Write SPARQL CONSTRUCT queries that produce a new graph using only the `tm:`, `schema:`, `org:`, `skos:`, `owl:`, `wgs84:`, and `wdtn:` vocabularies. The original `http://example.org/migrants/` predicates and class types are replaced; only entity IRIs retain the `migrants:` namespace.
#### Summary
The ontology `teatre-migrants.ttl` defines:
- **6 domain-specific classes:** `tm:Migration`, `tm:Relationship`, `tm:PersonProfession`, `tm:PersonName`, `tm:ReligionAffiliation`, `tm:ImportSource`.

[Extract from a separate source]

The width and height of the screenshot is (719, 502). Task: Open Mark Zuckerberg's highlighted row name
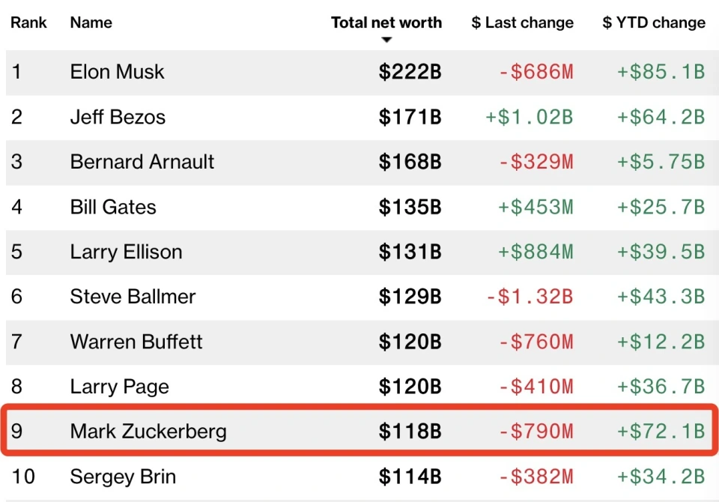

- **11 enumeration classes** (all `rdfs:subClassOf skos:Concept`): `tm:Continent`, `tm:Country`, `tm:State`, `tm:City`, `tm:MigrationReason`, `tm:InstitutionType`, `tm:NameType`, `tm:RelationshipType`, `tm:RelationshipTypePrecise`, `tm:Religion`, `tm:EmploymentType`.
- Object and datatype properties with domains, ranges, and temporal uncertainty modeling (`tm:dateStartMin`, `tm:dateStartMax`, `tm:dateEndMin`, `tm:dateEndMax`, `tm:dateStartFuzzy`, `tm:dateEndFuzzy`).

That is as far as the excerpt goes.